After a nice day of events that first time around, I felt like something about this all was very quaint, but not enough. I felt no real need to bond with any of the clansmen I met. The Camerons were very nice to me, but I knew very little of what to say to them. My friends were not as impressed by the celtic bands as I was, having not been musicians themselves. And although there were many nice things, it seemed a tad unpolished and homespun. There was nothing my friends were wowed by except the athletes…. and somehow that wasn’t what I wanted them to know. I was looking for something that would ring true, like home in me, and it should be there. I knew it should BE there, or this was going to be a loss somehow.

We went back to our grandstand seats for the final ceremony. Much officious presentation was made of trophies, which was nice. Much patting on the back of organizers, fine. And then, they brought in the pipebands. They came in,
and they came in
and they came in
and they came in in more and more waves, until there were roughly 900 to 1000 players in tight lines on the field. It was ENORMOUS.

We had heard the bands around the grassy areas all day, but they’d all been scattered far around…. nothing like this.

We looked, and looked around, and looked some more, and it was the announcer reverberating, and then,

They played Scotland the Brave.

It sounds like 400 years of thunder in the sky when 1000 players face you and join that tune.

There is nothing like it on this planet.

I had not felt this with my own American anthems, ever. Whenever I heard our own songs, it was a vain repetition, or someone murdering the tune, or a sense of the lurking military danger of hubris so prevalent in our American oversight and overgrowth. When I heard our songs it was like a GIANT declaring I AM THE GIANT. FEE FIE FO FUM. IT IS I. HAHAHAHAHAHAHAA. It worried me. I saw tanks and bombs when I heard it. I still do. I wish I didn’t.
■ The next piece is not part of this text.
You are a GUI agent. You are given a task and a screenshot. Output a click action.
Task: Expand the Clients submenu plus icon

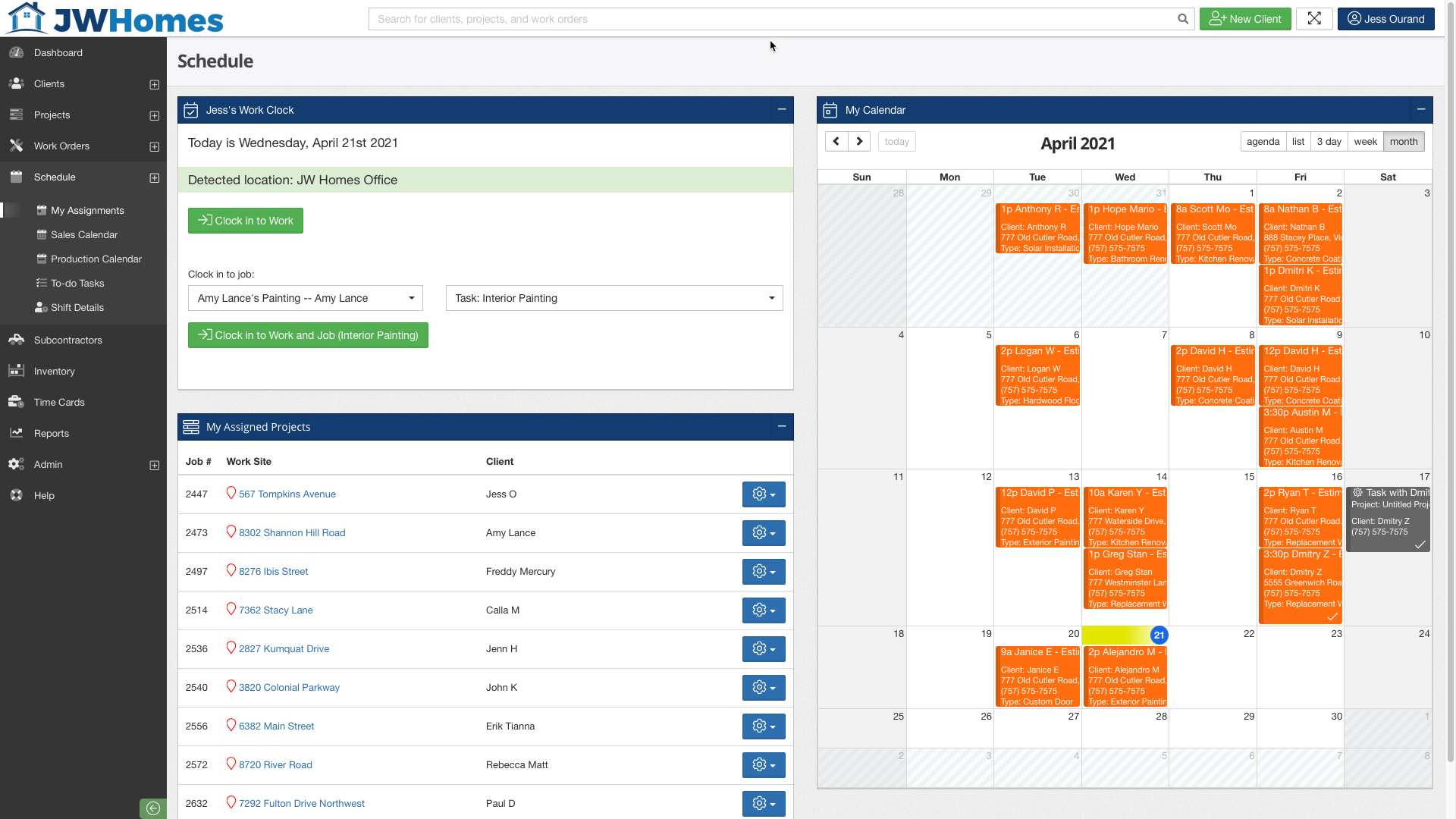154,84
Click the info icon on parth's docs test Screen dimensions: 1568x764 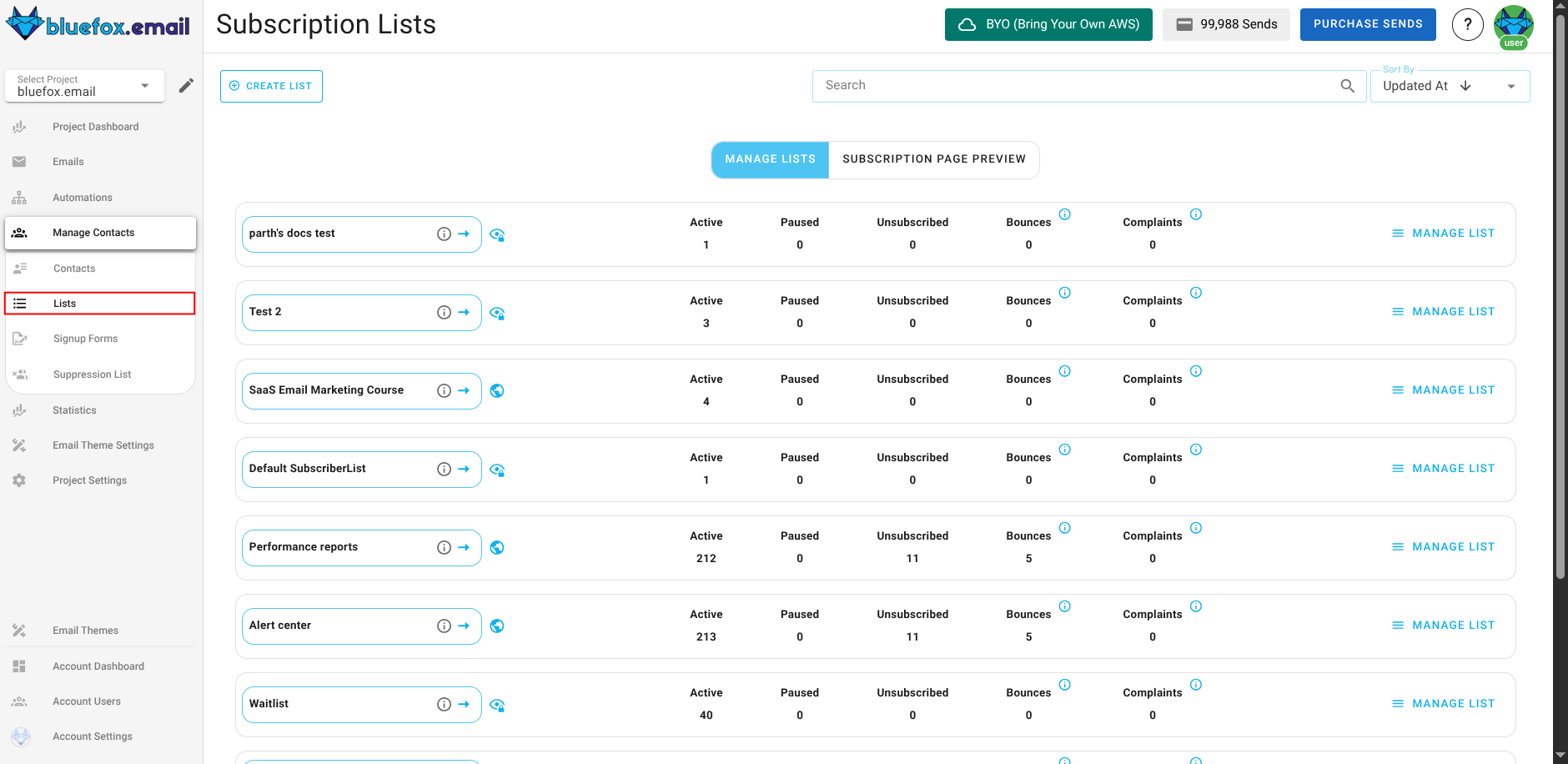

When I hear God Bless America, I feel ok being an American, because it sings about a beautiful land that wants to be guided by a higher right; but not with any of our actual anthems do I feel that.

This was different. My friends and I looked at each other and they silently mouthed, “WOH!”.

At that moment, I heard everything I expected I might feel if I knew who I were. Suddenly I DID. I looked down at the tartan on my shoulder, and looked out at the pipers and truly felt awed. A life and death seriousness flowed out of that music, and the greatest sense of pride without malice I have ever experienced. Suddenly my stubborn holding to my own honest intentions in life made total sense. This was not the song of a conquered underdog, but the pride of those who are because they ARE, because they can and will be, because no one can keep them from being who they are. It had at that moment, more dignity than anything I have ever heard.

And I realized, it was totally my anthem.

Awesome.

And That’s why I will always go back to the games.